## PROBLEM TO WORK ON
Find the line with "The image size is (545, 1233)." in the records below. Copy it and every line after it, up to and including the line with "The image size is (1511, 812).".

## DATA SECTION
-- Opening Marker --

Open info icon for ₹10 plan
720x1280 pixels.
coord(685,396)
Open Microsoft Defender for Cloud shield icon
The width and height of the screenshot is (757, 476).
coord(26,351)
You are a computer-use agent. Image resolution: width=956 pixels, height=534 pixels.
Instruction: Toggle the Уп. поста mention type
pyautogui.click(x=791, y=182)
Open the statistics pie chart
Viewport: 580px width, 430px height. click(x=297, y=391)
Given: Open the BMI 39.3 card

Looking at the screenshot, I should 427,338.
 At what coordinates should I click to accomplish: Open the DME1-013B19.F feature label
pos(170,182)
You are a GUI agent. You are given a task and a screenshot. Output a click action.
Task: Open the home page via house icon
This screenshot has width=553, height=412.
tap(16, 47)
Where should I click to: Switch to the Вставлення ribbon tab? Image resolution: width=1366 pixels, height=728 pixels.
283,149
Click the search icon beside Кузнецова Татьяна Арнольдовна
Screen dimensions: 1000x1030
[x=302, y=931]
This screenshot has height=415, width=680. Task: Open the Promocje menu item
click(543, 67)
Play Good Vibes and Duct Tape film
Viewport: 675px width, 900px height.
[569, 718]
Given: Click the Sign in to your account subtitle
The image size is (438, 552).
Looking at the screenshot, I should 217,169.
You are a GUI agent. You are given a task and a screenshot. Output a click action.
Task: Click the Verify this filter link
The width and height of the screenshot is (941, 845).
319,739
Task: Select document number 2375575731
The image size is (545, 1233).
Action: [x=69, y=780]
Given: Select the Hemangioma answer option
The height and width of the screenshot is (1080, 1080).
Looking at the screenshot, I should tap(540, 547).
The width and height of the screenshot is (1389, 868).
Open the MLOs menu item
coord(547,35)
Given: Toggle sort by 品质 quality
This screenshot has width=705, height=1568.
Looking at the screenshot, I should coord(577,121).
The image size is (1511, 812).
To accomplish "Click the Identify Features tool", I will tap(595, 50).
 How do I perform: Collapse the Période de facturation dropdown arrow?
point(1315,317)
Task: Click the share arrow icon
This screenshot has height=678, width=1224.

-- Closing Marker --

## ANSWER BOX
The image size is (545, 1233).
Action: [x=69, y=780]
Given: Select the Hemangioma answer option
The height and width of the screenshot is (1080, 1080).
Looking at the screenshot, I should tap(540, 547).
The width and height of the screenshot is (1389, 868).
Open the MLOs menu item
coord(547,35)
Given: Toggle sort by 品质 quality
This screenshot has width=705, height=1568.
Looking at the screenshot, I should coord(577,121).
The image size is (1511, 812).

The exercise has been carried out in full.